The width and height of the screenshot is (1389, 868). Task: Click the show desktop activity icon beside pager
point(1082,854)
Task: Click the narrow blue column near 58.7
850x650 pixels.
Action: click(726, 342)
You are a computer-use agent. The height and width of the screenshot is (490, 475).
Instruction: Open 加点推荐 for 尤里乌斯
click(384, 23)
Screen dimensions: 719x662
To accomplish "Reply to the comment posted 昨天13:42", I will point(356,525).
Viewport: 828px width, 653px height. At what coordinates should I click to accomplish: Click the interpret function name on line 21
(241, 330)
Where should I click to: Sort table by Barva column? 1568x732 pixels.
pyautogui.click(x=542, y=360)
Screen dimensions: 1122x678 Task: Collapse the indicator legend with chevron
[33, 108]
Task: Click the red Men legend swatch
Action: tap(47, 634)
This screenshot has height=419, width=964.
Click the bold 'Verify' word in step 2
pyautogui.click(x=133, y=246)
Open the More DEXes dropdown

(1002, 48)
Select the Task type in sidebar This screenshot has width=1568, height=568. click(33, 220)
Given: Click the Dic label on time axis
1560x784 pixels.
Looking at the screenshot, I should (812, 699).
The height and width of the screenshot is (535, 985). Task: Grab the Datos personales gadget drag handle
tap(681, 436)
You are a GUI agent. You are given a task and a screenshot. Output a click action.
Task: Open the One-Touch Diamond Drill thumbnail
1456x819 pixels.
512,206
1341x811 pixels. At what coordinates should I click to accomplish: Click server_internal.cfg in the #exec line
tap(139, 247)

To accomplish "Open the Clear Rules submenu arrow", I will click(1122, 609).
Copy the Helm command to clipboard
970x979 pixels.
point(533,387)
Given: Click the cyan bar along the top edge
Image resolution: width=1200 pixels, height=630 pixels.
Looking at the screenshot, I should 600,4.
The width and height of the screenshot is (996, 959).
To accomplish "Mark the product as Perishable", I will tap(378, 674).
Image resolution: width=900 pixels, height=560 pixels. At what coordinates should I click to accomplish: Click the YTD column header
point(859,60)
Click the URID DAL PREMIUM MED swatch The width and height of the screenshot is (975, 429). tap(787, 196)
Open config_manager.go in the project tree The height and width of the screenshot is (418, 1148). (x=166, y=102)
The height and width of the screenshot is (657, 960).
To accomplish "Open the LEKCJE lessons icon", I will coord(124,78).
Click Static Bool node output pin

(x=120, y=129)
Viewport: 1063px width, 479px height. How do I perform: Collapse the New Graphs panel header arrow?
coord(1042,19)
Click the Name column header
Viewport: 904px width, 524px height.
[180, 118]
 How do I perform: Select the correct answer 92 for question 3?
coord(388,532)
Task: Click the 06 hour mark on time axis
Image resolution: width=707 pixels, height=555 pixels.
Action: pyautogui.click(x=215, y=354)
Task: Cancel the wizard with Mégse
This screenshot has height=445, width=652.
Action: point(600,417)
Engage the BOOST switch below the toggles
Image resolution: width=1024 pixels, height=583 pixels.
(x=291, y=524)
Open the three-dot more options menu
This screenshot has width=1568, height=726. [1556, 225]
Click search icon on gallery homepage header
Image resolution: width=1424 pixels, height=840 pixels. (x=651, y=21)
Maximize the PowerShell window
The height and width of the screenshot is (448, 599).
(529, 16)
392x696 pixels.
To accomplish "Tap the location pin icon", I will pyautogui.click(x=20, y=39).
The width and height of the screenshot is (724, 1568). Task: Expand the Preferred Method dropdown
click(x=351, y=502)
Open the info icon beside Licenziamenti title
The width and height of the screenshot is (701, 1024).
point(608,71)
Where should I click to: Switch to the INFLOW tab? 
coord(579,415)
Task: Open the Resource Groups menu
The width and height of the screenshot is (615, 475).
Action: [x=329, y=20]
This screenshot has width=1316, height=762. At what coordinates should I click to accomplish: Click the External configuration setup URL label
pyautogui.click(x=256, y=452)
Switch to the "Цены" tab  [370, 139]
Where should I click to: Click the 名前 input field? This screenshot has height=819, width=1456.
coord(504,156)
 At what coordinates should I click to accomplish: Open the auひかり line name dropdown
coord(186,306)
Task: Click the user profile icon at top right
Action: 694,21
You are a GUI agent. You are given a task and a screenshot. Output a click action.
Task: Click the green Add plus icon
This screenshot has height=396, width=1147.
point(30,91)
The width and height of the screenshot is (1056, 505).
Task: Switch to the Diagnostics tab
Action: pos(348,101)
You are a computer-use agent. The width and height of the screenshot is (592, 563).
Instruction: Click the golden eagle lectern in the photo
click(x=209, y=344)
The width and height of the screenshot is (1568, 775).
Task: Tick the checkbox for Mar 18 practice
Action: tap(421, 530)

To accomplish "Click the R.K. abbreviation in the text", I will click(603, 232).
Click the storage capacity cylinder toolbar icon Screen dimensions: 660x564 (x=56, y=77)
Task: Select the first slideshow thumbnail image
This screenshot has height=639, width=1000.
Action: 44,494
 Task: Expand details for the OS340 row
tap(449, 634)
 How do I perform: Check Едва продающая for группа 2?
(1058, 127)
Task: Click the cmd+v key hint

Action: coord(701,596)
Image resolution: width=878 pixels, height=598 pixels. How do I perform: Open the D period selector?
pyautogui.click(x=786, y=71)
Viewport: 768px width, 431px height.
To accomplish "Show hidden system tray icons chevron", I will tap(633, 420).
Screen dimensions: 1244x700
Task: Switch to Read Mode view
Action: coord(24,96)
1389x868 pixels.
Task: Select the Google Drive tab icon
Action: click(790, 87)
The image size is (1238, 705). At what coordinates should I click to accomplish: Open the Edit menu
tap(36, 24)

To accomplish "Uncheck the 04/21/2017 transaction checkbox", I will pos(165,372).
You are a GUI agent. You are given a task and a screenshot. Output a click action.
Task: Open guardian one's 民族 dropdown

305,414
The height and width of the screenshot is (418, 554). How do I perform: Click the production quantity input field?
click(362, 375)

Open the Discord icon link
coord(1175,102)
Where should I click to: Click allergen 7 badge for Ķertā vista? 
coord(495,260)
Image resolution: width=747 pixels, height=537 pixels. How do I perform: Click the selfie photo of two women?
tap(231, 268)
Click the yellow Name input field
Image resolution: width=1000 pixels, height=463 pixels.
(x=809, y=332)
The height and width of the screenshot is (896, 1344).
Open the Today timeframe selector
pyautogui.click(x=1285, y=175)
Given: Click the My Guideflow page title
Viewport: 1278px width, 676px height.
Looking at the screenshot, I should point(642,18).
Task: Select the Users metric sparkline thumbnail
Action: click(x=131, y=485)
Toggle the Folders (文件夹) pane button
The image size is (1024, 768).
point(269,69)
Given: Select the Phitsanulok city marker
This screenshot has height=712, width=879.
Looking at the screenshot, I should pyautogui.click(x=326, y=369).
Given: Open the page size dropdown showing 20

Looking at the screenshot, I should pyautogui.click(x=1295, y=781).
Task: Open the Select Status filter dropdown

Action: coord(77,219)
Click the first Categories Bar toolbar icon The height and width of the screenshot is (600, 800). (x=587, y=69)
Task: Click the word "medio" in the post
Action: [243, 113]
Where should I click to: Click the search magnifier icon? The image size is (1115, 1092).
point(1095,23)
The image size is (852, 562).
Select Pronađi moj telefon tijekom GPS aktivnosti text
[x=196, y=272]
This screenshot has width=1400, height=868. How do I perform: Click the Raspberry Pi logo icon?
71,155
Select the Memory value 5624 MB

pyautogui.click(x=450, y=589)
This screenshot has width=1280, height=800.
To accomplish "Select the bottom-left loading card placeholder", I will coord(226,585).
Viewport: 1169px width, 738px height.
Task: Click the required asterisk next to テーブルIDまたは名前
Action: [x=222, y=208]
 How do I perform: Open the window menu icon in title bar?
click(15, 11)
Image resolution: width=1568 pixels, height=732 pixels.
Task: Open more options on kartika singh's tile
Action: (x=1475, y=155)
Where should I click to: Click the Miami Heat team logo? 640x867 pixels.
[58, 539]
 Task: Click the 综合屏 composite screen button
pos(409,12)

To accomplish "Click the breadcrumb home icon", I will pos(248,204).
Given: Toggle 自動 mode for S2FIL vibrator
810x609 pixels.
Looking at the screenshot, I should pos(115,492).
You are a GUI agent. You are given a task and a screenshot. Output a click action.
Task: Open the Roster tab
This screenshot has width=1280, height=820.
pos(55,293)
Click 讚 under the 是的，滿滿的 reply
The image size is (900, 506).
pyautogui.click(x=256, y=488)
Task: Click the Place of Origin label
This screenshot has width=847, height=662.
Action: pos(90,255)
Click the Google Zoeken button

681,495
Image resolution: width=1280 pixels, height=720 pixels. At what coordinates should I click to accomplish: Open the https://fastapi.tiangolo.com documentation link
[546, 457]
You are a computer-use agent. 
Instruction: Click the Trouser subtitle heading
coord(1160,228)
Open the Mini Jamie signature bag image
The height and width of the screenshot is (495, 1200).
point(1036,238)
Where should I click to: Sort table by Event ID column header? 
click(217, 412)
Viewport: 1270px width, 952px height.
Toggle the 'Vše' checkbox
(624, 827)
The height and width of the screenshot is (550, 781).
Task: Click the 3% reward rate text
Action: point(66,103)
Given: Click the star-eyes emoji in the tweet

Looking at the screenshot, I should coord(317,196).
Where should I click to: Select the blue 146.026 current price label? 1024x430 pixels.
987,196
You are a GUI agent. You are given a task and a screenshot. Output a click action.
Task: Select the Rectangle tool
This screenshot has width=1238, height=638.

* [Work item] Which lines above hold the word "axis"? Copy each of them.

* [Your response]
Given: Click the Dic label on time axis
Task: Click the 06 hour mark on time axis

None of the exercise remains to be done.